* WHAT YOU HAVE TO DO *
All lines from the one with "223021 LVD DEC" through the close of the records below are to be set down exactly, and no others.

* DATA RECORDS *
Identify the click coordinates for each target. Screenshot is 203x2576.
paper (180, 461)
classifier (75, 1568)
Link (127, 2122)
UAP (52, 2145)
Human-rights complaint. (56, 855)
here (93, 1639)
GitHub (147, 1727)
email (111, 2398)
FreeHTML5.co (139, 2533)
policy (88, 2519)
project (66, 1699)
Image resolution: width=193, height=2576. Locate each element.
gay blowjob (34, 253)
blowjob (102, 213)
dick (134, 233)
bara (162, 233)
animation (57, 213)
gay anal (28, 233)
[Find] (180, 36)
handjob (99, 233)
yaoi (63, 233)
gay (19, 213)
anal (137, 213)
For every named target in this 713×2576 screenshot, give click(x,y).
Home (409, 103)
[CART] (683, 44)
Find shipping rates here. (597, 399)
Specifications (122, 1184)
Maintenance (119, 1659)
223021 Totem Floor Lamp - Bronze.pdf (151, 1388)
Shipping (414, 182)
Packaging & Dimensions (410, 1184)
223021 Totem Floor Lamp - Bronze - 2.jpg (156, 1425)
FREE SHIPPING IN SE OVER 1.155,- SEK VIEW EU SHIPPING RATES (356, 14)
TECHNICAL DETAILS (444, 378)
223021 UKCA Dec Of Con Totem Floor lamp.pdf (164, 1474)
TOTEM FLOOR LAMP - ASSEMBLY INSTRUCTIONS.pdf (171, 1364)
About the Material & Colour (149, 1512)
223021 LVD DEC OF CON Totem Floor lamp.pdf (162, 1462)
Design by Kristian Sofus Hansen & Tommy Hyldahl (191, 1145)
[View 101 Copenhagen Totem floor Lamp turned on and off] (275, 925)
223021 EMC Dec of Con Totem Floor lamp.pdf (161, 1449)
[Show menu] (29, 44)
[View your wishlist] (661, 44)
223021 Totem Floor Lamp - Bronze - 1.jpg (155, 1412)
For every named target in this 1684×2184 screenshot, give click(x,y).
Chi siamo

* EXPECTED OUTPUT *
223021 LVD DEC OF CON Totem Floor lamp.pdf (162, 1462)
Design by Kristian Sofus Hansen & Tommy Hyldahl (191, 1145)
[View 101 Copenhagen Totem floor Lamp turned on and off] (275, 925)
223021 EMC Dec of Con Totem Floor lamp.pdf (161, 1449)
[Show menu] (29, 44)
[View your wishlist] (661, 44)
223021 Totem Floor Lamp - Bronze - 1.jpg (155, 1412)
For every named target in this 1684×2184 screenshot, give click(x,y).
Chi siamo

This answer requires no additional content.